Previous studies have shown that humic substances can serve as electron shuttle to catalyze bioreduction of structural Fe(III) in clay minerals, but it is unclear if clay-sorbed humic substances can serve the same function. It is unknown if the electron shuttling function is dependent on electron donor type and if humic substances undergo change as a result. In this study, humic acid (HA) and fulvic acid (FA) were sorbed onto nontronite (NAu-2) surface. Structural Fe(III) in HA- and FA-coated NAu-2 samples was bioreduced by Shewanella putrefaciens CN32 using H₂ and lactate as electron donors. The results showed a contrasting effect of humic substances on bioreduction of structural Fe(III), depending on the electron donor type. With H₂ as electron donor, humic substances had little effect on bioreduction of Fe(III) (the reduction extent: 26.2%, 27.4%, 29.3% for HA-coated, FA-coated, and uncoated NAu-2, respectively). In contrast, these substances significantly enhanced bioreduction of Fe(III) with lactate as electron donor (the reduction extent: 20.2%, 20.7%, 11.5% for HA-coated, FA-coated, and uncoated NAu-2, respectively). This contrasting behavior is likely caused by the difference in reaction free energy and electron transport process between H₂ and lactate. When H₂ served as electron donor, more energy was released than when lactate served as electron donor. In addition, because of different cellular locations of lactate dehydrogenase (inner membrane) and H₂ hydrogenase (the periplasm), electrons generated by H₂ hydrogenase may pass through the electron transport chain more rapidly than those generated from lactate dehydrogenase. Through their functions as electron shuttle and/or carbon source, clay-sorbed HA/FA underwent partial transformation to amino acids and other compounds. The availability of external carbon source played an important role in the amount and type of secondary product generation. These results have important implications for coupled iron and carbon biogeochemical cycles in clay- and humic substance-rich environments.

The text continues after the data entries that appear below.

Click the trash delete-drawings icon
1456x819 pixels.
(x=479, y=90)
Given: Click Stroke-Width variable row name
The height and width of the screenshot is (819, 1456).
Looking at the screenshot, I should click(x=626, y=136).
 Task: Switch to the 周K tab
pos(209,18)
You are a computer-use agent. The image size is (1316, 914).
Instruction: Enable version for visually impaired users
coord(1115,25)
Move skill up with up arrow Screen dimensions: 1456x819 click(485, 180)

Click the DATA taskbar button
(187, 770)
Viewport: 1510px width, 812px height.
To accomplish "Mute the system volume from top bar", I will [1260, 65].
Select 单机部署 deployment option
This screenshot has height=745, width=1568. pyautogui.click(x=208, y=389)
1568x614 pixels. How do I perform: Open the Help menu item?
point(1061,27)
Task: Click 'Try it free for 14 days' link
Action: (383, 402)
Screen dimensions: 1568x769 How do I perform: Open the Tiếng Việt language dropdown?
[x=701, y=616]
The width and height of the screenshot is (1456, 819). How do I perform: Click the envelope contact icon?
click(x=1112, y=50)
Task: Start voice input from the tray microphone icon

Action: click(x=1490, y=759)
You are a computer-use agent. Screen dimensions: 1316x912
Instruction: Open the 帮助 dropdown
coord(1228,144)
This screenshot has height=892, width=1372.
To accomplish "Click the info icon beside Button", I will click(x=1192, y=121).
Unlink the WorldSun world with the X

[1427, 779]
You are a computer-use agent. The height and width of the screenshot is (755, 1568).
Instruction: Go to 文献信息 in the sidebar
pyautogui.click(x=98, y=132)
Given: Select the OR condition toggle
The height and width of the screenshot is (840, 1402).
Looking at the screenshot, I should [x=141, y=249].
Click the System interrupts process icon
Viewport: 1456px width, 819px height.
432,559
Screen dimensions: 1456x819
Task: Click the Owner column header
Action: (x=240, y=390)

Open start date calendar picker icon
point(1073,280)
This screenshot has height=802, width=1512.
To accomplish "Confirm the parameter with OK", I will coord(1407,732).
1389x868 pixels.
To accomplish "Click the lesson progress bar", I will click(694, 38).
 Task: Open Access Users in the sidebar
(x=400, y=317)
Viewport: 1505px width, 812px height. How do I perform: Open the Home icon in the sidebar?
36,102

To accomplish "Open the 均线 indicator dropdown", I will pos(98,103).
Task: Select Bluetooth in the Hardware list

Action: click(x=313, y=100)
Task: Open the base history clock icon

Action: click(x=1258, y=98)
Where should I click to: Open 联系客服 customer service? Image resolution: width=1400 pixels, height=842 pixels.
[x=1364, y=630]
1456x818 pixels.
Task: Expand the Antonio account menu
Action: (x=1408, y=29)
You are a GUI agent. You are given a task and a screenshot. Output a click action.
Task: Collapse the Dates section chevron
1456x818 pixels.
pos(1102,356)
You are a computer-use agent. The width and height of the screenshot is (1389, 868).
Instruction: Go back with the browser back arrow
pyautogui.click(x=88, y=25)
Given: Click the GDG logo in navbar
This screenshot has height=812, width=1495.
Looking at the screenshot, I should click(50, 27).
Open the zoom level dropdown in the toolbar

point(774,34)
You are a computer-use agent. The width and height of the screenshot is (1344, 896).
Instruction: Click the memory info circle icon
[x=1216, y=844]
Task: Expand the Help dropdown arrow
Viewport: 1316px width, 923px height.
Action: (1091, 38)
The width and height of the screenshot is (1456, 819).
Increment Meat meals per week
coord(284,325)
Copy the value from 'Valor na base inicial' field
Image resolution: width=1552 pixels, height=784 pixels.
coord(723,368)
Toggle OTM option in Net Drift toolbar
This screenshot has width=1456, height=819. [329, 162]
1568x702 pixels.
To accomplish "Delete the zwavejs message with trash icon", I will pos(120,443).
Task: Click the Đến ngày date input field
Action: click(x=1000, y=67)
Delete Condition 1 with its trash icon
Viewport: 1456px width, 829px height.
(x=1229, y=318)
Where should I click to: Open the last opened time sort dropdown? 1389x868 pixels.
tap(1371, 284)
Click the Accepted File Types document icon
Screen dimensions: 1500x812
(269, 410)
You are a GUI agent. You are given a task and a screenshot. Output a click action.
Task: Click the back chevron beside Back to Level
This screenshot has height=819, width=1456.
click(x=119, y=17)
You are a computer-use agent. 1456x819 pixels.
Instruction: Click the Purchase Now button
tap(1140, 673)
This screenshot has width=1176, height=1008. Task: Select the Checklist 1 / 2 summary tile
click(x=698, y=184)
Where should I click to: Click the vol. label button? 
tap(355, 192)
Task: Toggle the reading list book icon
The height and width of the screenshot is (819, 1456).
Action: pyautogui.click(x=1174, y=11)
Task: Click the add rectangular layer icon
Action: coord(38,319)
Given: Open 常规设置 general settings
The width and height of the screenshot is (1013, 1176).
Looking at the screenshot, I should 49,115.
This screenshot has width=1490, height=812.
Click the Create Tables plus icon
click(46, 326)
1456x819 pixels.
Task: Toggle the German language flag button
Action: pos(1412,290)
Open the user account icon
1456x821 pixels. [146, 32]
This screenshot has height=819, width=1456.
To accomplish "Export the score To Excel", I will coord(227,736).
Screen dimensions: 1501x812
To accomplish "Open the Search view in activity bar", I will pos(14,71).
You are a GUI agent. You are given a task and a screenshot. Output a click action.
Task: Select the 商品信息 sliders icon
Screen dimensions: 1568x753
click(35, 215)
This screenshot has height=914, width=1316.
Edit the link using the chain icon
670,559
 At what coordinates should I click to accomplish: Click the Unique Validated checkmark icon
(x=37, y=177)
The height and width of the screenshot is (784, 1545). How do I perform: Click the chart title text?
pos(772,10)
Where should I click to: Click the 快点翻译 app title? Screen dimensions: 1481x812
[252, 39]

先前的研究表明，腐殖质可以充当电子穿梭物，催化粘土矿物中结构性Fe（III）的生物还原，但是尚不清楚粘土吸附的腐殖质是否可以起到相同的作用。未知的是电子穿梭功能是否取决于电子给体的类型以及腐殖质是否随之发生变化。在这项研究中，腐殖酸（HA）和黄腐酸（FA）被吸附到囊脱石（NAu-2）表面。结构的Fe（III）在HA-和FA-涂覆NAU-2样品被生物还原腐败希瓦氏菌CN32使用H ₂和乳酸作为电子供体。结果表明，取决于电子给体的类型，腐殖质对结构性Fe（III）生物还原的反差作用。与H ₂作为电子供体，腐殖质对Fe（III）的生物还原影响很小（HA涂层，FA涂层和未涂层​​的NAu-2的还原程度分别为26.2％，27.4％，29.3％）。相比之下，这些物质显着增强了以乳酸作为电子供体的Fe（III）的生物还原作用（HA涂层，FA涂层和未涂层​​的NAu-2的还原程度分别为20.2％，20.7％，11.5％）。这种相反的行为可能是由H ₂和乳酸之间的反应自由能和电子传输过程的差异引起的。当H ₂用作电子给体时，释放出的能量比乳酸作为电子给体时释放的能量更多。另外，由于乳酸脱氢酶（内膜）和H _2的细胞位置不同氢酶（周质），由H ₂氢化酶产生的电子可能比从乳酸脱氢酶产生的电子更快地通过电子传输链。通过其作为电子穿梭和/或碳源的功能，粘土吸附的HA / FA经历了部分转化为氨基酸和其他化合物的作用。外部碳源的可利用性在次级产品生成的数量和类型中起着重要作用。这些结果对于在富含粘土和腐殖质的环境中的铁和碳生物地球化学循环具有重要意义。